"Był sobie chłopiec": PRACA Z DZIEĆMI
Tribeca Productions poszukiwała kandydata do roli Marcusa świadoma, że znalezienie odpowiedniego chłopca może zająć sporo czasu. Jane Rosenthal mówi: "Potrzebowaliśmy chłopca, którego widownia będzie mogła pokochać. Musiał być trochę dziwaczny, ale miał tez mieć w sobie jakiś magiczny urok."
Marcus to niezdarny dwunastolatek. Nie wiedzie mu się dobrze ani w domu ani w szkole. Jest dręczony przez szkolnych kolegów bo do nich nie pasuje, jednocześnie jest bardzo związany ze swoją matką, Fioną, hippisowską wegeterianką, która wychowuje go, by był inny niż jego rówieśnicy. Kiedy zaczyna się ekranowa historia, Marcus jest jeszcze bardziej nieszczęśliwy z powodu pogłębiającej się depresji Fiony i jej próby samobójczej. Jakkolwiek Will wydaje się być bardzo daleki od ideału ojca, Marcus próbuje go w tej roli obsadzić.

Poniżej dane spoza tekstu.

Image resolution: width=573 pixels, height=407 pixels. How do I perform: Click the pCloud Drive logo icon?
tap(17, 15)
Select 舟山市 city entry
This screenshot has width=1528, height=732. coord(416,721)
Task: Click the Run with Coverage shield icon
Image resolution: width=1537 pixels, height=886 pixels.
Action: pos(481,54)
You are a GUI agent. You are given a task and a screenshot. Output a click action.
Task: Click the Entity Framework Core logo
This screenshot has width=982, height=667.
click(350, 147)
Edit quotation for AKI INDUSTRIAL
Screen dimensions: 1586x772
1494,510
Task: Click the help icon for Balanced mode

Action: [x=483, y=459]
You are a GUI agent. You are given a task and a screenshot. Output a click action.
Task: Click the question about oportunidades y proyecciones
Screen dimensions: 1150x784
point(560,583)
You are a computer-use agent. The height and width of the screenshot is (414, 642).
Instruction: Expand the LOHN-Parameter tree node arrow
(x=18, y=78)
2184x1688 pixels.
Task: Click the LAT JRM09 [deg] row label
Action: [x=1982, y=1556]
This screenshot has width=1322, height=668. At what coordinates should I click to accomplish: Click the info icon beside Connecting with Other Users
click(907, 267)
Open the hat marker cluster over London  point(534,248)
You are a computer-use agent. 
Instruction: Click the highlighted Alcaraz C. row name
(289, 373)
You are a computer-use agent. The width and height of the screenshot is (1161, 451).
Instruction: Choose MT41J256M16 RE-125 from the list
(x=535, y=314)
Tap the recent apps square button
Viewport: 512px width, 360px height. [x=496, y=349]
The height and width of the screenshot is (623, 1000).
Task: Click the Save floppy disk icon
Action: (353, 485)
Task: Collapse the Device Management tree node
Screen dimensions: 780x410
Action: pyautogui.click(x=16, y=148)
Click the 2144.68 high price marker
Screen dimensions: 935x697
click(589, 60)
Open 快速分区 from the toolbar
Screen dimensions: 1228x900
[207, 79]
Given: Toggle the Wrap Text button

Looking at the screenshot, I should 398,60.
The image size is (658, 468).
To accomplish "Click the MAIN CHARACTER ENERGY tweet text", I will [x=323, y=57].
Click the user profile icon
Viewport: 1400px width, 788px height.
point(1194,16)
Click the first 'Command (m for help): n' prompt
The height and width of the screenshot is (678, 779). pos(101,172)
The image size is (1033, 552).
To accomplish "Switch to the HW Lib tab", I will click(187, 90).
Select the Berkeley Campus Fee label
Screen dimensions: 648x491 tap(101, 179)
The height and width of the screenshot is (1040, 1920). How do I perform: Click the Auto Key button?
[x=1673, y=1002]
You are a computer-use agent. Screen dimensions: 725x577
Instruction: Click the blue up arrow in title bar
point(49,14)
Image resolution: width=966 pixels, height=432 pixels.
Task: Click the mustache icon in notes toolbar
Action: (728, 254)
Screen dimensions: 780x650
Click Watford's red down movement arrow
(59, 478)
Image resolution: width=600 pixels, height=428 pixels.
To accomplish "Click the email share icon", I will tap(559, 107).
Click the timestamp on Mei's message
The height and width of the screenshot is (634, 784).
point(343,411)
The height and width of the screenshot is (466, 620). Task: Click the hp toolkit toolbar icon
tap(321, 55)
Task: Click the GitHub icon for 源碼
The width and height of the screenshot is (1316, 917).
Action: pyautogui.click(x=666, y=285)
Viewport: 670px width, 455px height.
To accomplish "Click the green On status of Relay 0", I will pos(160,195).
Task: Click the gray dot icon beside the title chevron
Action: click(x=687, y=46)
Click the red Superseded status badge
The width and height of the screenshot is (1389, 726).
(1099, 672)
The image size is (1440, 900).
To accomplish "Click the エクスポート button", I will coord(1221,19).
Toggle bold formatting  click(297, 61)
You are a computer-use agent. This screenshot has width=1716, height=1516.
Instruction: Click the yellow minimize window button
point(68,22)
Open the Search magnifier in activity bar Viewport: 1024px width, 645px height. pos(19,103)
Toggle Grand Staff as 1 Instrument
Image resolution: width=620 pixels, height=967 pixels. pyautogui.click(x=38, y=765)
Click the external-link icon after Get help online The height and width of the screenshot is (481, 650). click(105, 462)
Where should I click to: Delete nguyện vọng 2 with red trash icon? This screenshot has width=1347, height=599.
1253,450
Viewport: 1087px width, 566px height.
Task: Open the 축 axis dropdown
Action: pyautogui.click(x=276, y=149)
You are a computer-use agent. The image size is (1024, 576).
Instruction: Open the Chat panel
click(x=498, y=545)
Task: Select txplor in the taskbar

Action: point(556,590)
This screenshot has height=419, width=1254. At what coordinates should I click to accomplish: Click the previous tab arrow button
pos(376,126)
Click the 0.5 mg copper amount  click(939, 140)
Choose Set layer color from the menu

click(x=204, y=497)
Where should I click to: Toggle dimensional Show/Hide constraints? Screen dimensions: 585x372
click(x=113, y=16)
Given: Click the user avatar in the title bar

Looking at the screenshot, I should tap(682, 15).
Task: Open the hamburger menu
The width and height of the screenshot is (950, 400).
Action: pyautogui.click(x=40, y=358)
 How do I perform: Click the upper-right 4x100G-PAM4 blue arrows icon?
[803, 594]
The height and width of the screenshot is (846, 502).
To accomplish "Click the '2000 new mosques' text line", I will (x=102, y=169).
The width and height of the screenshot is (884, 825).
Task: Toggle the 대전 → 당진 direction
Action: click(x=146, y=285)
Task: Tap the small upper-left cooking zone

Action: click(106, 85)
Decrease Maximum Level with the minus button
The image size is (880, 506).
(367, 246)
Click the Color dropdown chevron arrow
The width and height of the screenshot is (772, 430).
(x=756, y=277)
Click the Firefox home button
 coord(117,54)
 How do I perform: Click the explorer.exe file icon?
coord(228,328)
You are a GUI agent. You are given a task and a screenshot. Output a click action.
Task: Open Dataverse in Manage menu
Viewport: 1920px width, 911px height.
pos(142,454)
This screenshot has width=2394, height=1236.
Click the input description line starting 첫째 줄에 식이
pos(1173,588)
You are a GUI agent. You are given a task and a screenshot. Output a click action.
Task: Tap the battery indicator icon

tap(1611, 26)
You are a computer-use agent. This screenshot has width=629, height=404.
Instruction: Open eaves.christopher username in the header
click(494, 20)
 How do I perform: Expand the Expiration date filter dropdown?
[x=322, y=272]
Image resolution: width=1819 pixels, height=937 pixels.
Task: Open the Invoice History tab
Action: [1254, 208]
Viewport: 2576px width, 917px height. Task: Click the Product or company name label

Wydarzenia toczą się w taki sposób, że Will okazuje się być idealnym przyjacielem uczącym Marcusa, jak być dwunastolatkiem, a Marcus wypełnia w życiu Willa istotną lukę. Po spotkaniach z setkami kandydatów, Nicholas wydawał się idealnym kandydatem do roli Marcusa. Paul Weitz mówi: "Jest niewiarygodnie naturalny i uczciwy przed kamerą." Chris i Paul przyznają, że wybór Nicholasa był dość ryzykowny, bo całe jego doświadczenie aktorskie sprowadzało się do kilku małych ról telewizyjnych i tylko jednej większej kilka lat wcześniej, ale Chris stwierdza: "Dzień po dniu, było coraz bardziej oczywiste, że był odpowiednim chłopcem do tej roli i musimy być wdzięczni niebiosom za dokonanie właściwego wyboru. Jest tak naturalny i autentyczny, w jego grze nie ma jednej fałszywej nuty. Gra uczciwie i prosto." Paul kontynuuje: "Ma niebywałą zdolność koncentracji i naprawdę się stara." Hugh nie pracował wcześniej - w każdym razie w tak szerokim zakresie - z dzieckiem i trochę się tego obawiał. Podczas przesłuchań, w które był bardzo zaangażowany, zauważył, że dzieci traciły zainteresowanie po jednym, dwu ujęciach. Mówi: "Nawet ja wytrzymuję do trzech, zanim się znudzę...ale Nicholas był inny. Jest bardzo skoncentrowany na tym co robi i bardzo dojrzały, jeśli chodzi o sztukę. Ma zawsze wyuczone wszystkie kwestie i nie zachwiany instynkt." Hugh nieraz wnosi coś nowego do granej sceny i jak mówi; "Nicholas zawsze za mną nadążał i wręcz odpowiadał, puentował moje kwestie." Eric Fellner podsumowuje: "Nicholas wykonał swą pracę w sposób zdumiewająco dobry."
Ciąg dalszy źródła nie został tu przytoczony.